There are three subspecies:
- C. u. unirufa - northeastern Colombia and the extreme west of Venezuela
- C. u. unibrunnea - most of Colombia, Ecuador, and the extreme north of Peru
- C. u. chakei - the Perijá Mountains on the border of Colombia and Venezuela

==Description==
The rufous wren has a length of about 16.5 cm. Birds in most of Colombia and in Ecuador are a uniform dark chestnut-brown colour with slight blackish barring on the wings and tail, though this is difficult to observe in the field. The lores are also blackish. Individuals in northeastern Colombia and in Venezuela are a slightly paler shade, especially on the crown. The rufous wren could be confused with the sepia-brown wren (Cinnycerthia olivascens), but that species is less rufous and has bolder barring on wings and tail. Another similar bird is the rufous spinetail (Synallaxis unirufa), but that species has a longer tail, has no barring on wings and tail and is altogether different in voice and habits.

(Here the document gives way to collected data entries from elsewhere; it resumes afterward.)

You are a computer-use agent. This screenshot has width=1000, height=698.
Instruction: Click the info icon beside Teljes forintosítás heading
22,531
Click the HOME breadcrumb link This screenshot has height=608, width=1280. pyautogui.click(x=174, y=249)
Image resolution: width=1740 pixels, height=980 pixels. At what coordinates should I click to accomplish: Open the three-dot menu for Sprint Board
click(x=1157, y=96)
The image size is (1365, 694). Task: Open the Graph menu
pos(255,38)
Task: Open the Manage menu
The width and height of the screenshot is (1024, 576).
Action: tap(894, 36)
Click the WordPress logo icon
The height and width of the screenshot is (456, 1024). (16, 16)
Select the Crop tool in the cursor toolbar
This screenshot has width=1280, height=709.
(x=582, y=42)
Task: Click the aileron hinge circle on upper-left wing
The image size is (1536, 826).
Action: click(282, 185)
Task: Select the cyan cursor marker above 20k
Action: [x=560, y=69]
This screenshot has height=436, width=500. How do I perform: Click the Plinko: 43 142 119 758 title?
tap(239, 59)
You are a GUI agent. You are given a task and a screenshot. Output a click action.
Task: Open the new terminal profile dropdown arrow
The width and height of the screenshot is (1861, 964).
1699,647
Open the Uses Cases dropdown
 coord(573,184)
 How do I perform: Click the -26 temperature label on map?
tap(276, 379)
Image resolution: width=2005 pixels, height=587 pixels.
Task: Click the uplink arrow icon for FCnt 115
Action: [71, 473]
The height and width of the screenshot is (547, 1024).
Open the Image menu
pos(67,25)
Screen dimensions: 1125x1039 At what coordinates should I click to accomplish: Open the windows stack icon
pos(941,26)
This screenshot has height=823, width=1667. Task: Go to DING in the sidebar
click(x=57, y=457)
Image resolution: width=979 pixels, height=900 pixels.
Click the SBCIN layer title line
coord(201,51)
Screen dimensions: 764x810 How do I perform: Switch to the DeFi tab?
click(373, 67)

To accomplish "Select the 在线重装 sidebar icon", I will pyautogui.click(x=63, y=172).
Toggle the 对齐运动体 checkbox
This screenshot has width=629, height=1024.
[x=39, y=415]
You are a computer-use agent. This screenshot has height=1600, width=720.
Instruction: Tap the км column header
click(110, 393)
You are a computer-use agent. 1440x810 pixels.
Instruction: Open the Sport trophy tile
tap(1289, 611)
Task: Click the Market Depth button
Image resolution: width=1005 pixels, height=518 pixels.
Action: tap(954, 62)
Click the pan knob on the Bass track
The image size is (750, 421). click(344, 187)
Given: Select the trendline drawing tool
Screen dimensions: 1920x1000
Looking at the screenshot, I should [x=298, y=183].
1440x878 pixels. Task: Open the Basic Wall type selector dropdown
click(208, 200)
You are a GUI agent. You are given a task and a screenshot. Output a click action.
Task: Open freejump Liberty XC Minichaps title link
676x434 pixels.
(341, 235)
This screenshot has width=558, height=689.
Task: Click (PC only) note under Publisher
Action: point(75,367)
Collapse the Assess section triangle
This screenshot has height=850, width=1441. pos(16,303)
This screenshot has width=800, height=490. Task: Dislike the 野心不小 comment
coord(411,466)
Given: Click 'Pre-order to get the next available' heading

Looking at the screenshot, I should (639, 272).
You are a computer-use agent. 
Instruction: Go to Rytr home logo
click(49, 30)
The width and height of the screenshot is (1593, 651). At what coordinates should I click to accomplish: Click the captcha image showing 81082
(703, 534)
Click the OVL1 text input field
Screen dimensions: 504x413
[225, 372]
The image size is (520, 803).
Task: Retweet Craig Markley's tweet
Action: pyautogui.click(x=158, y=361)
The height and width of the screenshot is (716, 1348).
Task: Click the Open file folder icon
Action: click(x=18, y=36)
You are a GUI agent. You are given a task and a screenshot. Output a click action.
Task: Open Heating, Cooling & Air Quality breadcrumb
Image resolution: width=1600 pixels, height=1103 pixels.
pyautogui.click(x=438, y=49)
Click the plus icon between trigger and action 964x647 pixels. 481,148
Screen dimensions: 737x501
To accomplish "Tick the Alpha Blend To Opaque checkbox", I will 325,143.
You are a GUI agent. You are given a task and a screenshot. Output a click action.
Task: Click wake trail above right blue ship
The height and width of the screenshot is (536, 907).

==Distribution and habitat==
The rufous wren is found in montane areas of northern Peru, Ecuador, Colombia and southwestern Venezuela at altitudes usually between 2200 and 3400 m. It occurs in dense undergrowth in tropical moist forests.

==Behaviour==
The rufous wren is usually found in groups of a few individuals often joining other species of birds in small flocks. It flits about in the undergrowth and is often to be seen in and around clumps of Chusquea mountain bamboo. It has a complex and musical song consisting of repeated notes, trills and short phrases, and often sung in duets with other birds.

==Status==
The International Union for Conservation of Nature has assessed the conservation status of the rufous wren as being of "least concern". This is because it has a very wide range and is said to be fairly common. It is possible that the population trend is downwards because of the destruction and fragmentation of its habitat, but it is thought not to be declining at such a rate as to justify putting it in a more threatened category.